Lipinski Says Surging Trade Deficit Offers Further Proof America Must Get Tough on China (August 12, 2010)

Today, Congressman Lipinski released the following statement regarding the news that America's monthly trade deficit rose to its highest level in nearly two years:

"The spike in America's trade deficit to nearly $50 billion in June is a reminder that we must do much, much more to support U.S. manufacturers as they seek to compete against China and other countries that refuse to play by the rules. What we saw was bad news on both fronts, as American exports fell and imports rose. We cannot allow this trend to continue. These latest figures prove yet again that we need to get tough with China over its manipulation of the value of its currency. While China recently announced it would shift to a more flexible exchange rate, the reality is that the renminbi has barely budged since then. Economists agree it's still enormously undervalued, making Chinese goods far cheaper than they would be if the playing field were level. I firmly believe American manufacturers are the best and most innovative in the world, but the fact is they're fighting with one hand tied behind their backs, through no fault of their own. It's high time we imposed duties under U.S. law against illegally subsidized Chinese goods to defend American jobs.

"There are some who will maintain that what we're seeing is inevitable, or even 'progress,' and that our economy can continue to thrive by designing and developing the goods that people want, and letting other countries produce them. But look at where that logic has gotten us – we've lost one-third of all manufacturing jobs in a decade, and the service and retail jobs those workers are left with don't pay as well or offer the same benefits as the positions they lost.

"As the Wall Street Journal pointed out, part of the reason for the increase in the trade deficit last month was increased demand for foreign-made computer products – including products such as the iPad. I find that incredibly frustrating. American innovation should be creating jobs right here at home, not overseas. Of course, business is business, and companies will do what is most profitable, as they should. But if foreign manufacturers are stealing market share from their U.S competitors, it is not because they are inherently better equipped to compete. Their advantage often stems from coordinated and focused government policymaking that far exceeds anything America is doing.
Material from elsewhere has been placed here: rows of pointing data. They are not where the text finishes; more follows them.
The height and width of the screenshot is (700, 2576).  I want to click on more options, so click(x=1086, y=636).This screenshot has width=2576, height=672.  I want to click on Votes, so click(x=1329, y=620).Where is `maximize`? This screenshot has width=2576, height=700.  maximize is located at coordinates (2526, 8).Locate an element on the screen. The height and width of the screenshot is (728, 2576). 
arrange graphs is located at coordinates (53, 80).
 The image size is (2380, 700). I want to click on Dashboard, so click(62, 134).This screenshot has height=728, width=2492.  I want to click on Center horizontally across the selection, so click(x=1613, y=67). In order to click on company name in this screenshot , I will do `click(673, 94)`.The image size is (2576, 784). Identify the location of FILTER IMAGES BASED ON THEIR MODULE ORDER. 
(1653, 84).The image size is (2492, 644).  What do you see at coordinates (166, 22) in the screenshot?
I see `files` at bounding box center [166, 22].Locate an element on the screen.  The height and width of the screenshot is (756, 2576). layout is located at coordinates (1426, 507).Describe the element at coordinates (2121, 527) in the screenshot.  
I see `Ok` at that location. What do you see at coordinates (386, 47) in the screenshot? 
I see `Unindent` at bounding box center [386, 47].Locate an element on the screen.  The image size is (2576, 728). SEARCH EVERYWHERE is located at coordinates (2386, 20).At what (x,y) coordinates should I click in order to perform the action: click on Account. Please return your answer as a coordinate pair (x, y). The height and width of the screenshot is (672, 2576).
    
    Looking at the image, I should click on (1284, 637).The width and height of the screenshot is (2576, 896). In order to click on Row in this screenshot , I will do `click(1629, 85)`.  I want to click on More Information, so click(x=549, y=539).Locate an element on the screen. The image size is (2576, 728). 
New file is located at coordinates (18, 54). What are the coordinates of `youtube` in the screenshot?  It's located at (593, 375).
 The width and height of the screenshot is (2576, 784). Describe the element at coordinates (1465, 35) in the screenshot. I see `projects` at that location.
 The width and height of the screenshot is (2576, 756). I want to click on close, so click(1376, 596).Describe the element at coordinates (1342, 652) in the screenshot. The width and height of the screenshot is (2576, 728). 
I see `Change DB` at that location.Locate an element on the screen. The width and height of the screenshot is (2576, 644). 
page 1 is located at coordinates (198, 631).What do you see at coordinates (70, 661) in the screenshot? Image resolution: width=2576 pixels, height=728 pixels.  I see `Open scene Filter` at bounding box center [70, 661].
"Fortunately, there are signs Washington is finally starting to wake up to the harsh reality our manufacturers have long faced. My bipartisan National Manufacturing Strategy Act, H.R. 4692, recently passed the House, and that's a good start. It's critical that we bring together the public and the private sector to develop a national plan for revitalizing manufacturing capable of earning broad support. At the same time, we need to immediately crack down on China and any other country that engages in unfair trade practices. Every day we fail to take action is another day American workers suffer."